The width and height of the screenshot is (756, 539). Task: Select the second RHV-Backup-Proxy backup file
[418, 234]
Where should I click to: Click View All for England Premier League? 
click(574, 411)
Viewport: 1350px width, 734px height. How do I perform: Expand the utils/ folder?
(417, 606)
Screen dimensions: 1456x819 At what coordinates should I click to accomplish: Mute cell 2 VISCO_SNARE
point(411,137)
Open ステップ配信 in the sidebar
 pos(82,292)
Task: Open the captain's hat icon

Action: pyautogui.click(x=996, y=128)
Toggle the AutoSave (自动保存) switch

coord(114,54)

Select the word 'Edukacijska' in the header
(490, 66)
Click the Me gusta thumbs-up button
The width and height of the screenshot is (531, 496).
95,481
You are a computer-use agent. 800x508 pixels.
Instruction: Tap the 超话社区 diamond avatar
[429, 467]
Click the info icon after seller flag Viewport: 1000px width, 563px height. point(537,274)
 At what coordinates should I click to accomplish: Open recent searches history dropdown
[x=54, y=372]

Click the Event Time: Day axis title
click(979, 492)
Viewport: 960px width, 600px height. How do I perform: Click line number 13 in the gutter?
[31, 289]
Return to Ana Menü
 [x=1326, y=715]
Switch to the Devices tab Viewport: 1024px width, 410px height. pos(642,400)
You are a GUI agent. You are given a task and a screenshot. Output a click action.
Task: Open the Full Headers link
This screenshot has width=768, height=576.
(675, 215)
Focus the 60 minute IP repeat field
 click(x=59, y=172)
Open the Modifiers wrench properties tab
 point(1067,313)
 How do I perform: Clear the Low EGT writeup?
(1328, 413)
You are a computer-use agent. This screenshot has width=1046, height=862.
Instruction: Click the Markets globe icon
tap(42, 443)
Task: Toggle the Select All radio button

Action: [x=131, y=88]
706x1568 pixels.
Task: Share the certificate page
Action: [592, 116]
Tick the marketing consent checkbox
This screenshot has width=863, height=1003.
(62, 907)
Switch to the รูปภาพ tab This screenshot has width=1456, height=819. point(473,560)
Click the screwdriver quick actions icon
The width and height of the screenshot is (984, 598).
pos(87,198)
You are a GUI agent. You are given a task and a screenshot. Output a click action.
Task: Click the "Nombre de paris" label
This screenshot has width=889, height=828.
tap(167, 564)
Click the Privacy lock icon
══════════════════════════════
Copy out all of the material above exactly, line for line, with no changes.

The width and height of the screenshot is (756, 539). Task: Select the second RHV-Backup-Proxy backup file
[418, 234]
Where should I click to: Click View All for England Premier League? 
click(574, 411)
Viewport: 1350px width, 734px height. How do I perform: Expand the utils/ folder?
(417, 606)
Screen dimensions: 1456x819 At what coordinates should I click to accomplish: Mute cell 2 VISCO_SNARE
point(411,137)
Open ステップ配信 in the sidebar
 pos(82,292)
Task: Open the captain's hat icon

Action: pyautogui.click(x=996, y=128)
Toggle the AutoSave (自动保存) switch

coord(114,54)

Select the word 'Edukacijska' in the header
(490, 66)
Click the Me gusta thumbs-up button
The width and height of the screenshot is (531, 496).
95,481
You are a computer-use agent. 800x508 pixels.
Instruction: Tap the 超话社区 diamond avatar
[429, 467]
Click the info icon after seller flag Viewport: 1000px width, 563px height. point(537,274)
 At what coordinates should I click to accomplish: Open recent searches history dropdown
[x=54, y=372]

Click the Event Time: Day axis title
click(979, 492)
Viewport: 960px width, 600px height. How do I perform: Click line number 13 in the gutter?
[31, 289]
Return to Ana Menü
 [x=1326, y=715]
Switch to the Devices tab Viewport: 1024px width, 410px height. pos(642,400)
You are a GUI agent. You are given a task and a screenshot. Output a click action.
Task: Open the Full Headers link
This screenshot has width=768, height=576.
(675, 215)
Focus the 60 minute IP repeat field
 click(x=59, y=172)
Open the Modifiers wrench properties tab
 point(1067,313)
 How do I perform: Clear the Low EGT writeup?
(1328, 413)
You are a computer-use agent. This screenshot has width=1046, height=862.
Instruction: Click the Markets globe icon
tap(42, 443)
Task: Toggle the Select All radio button

Action: [x=131, y=88]
706x1568 pixels.
Task: Share the certificate page
Action: [592, 116]
Tick the marketing consent checkbox
This screenshot has width=863, height=1003.
(62, 907)
Switch to the รูปภาพ tab This screenshot has width=1456, height=819. point(473,560)
Click the screwdriver quick actions icon
The width and height of the screenshot is (984, 598).
pos(87,198)
You are a GUI agent. You are given a task and a screenshot. Output a click action.
Task: Click the "Nombre de paris" label
This screenshot has width=889, height=828.
tap(167, 564)
Click the Privacy lock icon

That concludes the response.